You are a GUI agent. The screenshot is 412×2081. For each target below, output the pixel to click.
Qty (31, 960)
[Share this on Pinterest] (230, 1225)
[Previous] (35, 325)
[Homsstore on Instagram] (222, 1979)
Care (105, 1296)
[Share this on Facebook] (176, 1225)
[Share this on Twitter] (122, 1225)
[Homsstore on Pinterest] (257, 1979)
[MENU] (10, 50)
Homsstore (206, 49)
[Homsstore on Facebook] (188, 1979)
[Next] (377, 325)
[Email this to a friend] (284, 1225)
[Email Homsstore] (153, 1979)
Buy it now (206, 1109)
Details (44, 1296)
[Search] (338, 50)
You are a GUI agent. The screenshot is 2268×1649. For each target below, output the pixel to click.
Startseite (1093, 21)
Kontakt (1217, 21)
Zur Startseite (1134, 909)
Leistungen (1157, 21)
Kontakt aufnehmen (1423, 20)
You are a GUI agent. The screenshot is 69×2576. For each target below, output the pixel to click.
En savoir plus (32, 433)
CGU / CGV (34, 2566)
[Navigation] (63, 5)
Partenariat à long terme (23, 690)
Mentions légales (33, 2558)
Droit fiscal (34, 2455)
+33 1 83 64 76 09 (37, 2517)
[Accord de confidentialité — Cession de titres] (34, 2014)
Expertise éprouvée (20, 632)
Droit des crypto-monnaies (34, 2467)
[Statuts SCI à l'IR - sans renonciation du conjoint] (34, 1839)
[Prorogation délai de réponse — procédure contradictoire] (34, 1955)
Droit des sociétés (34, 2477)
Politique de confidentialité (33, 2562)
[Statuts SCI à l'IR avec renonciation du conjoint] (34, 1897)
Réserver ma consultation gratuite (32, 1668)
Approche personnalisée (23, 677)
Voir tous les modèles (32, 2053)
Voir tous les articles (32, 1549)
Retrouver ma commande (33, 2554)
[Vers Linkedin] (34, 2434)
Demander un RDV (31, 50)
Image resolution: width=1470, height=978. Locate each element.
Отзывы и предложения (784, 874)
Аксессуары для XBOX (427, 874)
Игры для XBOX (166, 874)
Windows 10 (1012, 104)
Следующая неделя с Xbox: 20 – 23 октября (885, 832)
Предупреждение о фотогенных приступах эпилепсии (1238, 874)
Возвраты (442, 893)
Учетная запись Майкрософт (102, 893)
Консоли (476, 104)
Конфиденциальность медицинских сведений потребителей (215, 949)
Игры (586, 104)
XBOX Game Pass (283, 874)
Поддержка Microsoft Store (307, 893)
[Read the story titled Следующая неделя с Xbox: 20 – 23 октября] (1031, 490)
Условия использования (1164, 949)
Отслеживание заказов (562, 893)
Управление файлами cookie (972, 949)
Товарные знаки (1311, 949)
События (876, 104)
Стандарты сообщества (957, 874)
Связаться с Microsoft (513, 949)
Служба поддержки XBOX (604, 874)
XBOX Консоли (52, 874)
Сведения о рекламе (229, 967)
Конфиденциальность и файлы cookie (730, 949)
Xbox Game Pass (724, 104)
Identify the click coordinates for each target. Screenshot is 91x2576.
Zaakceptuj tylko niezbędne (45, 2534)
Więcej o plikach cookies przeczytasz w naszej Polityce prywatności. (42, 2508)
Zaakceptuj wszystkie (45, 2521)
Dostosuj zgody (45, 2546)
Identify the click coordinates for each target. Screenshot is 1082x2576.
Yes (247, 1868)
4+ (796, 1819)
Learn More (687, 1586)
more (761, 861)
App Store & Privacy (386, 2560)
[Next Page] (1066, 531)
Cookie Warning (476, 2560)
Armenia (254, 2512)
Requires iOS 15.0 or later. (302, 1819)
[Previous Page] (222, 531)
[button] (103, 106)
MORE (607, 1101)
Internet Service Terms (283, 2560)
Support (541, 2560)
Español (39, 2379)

### WORK ORDER
Every record is to be retyped exactly as given.

### YOUR SOLUTION
You are a GUI agent. The screenshot is 412×2081. For each target below, output the pixel to click.
Qty (31, 960)
[Share this on Pinterest] (230, 1225)
[Previous] (35, 325)
[Homsstore on Instagram] (222, 1979)
Care (105, 1296)
[Share this on Facebook] (176, 1225)
[Share this on Twitter] (122, 1225)
[Homsstore on Pinterest] (257, 1979)
[MENU] (10, 50)
Homsstore (206, 49)
[Homsstore on Facebook] (188, 1979)
[Next] (377, 325)
[Email this to a friend] (284, 1225)
[Email Homsstore] (153, 1979)
Buy it now (206, 1109)
Details (44, 1296)
[Search] (338, 50)
You are a GUI agent. The screenshot is 2268×1649. For each target below, output the pixel to click.
Startseite (1093, 21)
Kontakt (1217, 21)
Zur Startseite (1134, 909)
Leistungen (1157, 21)
Kontakt aufnehmen (1423, 20)
You are a GUI agent. The screenshot is 69×2576. For each target below, output the pixel to click.
En savoir plus (32, 433)
CGU / CGV (34, 2566)
[Navigation] (63, 5)
Partenariat à long terme (23, 690)
Mentions légales (33, 2558)
Droit fiscal (34, 2455)
+33 1 83 64 76 09 (37, 2517)
[Accord de confidentialité — Cession de titres] (34, 2014)
Expertise éprouvée (20, 632)
Droit des crypto-monnaies (34, 2467)
[Statuts SCI à l'IR - sans renonciation du conjoint] (34, 1839)
[Prorogation délai de réponse — procédure contradictoire] (34, 1955)
Droit des sociétés (34, 2477)
Politique de confidentialité (33, 2562)
[Statuts SCI à l'IR avec renonciation du conjoint] (34, 1897)
Réserver ma consultation gratuite (32, 1668)
Approche personnalisée (23, 677)
Voir tous les modèles (32, 2053)
Voir tous les articles (32, 1549)
Retrouver ma commande (33, 2554)
[Vers Linkedin] (34, 2434)
Demander un RDV (31, 50)
Image resolution: width=1470, height=978. Locate each element.
Отзывы и предложения (784, 874)
Аксессуары для XBOX (427, 874)
Игры для XBOX (166, 874)
Windows 10 (1012, 104)
Следующая неделя с Xbox: 20 – 23 октября (885, 832)
Предупреждение о фотогенных приступах эпилепсии (1238, 874)
Возвраты (442, 893)
Учетная запись Майкрософт (102, 893)
Консоли (476, 104)
Конфиденциальность медицинских сведений потребителей (215, 949)
Игры (586, 104)
XBOX Game Pass (283, 874)
Поддержка Microsoft Store (307, 893)
[Read the story titled Следующая неделя с Xbox: 20 – 23 октября] (1031, 490)
Условия использования (1164, 949)
Отслеживание заказов (562, 893)
Управление файлами cookie (972, 949)
Товарные знаки (1311, 949)
События (876, 104)
Стандарты сообщества (957, 874)
Связаться с Microsoft (513, 949)
Служба поддержки XBOX (604, 874)
XBOX Консоли (52, 874)
Сведения о рекламе (229, 967)
Конфиденциальность и файлы cookie (730, 949)
Xbox Game Pass (724, 104)
Identify the click coordinates for each target. Screenshot is 91x2576.
Zaakceptuj tylko niezbędne (45, 2534)
Więcej o plikach cookies przeczytasz w naszej Polityce prywatności. (42, 2508)
Zaakceptuj wszystkie (45, 2521)
Dostosuj zgody (45, 2546)
Identify the click coordinates for each target. Screenshot is 1082x2576.
Yes (247, 1868)
4+ (796, 1819)
Learn More (687, 1586)
more (761, 861)
App Store & Privacy (386, 2560)
[Next Page] (1066, 531)
Cookie Warning (476, 2560)
Armenia (254, 2512)
Requires iOS 15.0 or later. (302, 1819)
[Previous Page] (222, 531)
[button] (103, 106)
MORE (607, 1101)
Internet Service Terms (283, 2560)
Support (541, 2560)
Español (39, 2379)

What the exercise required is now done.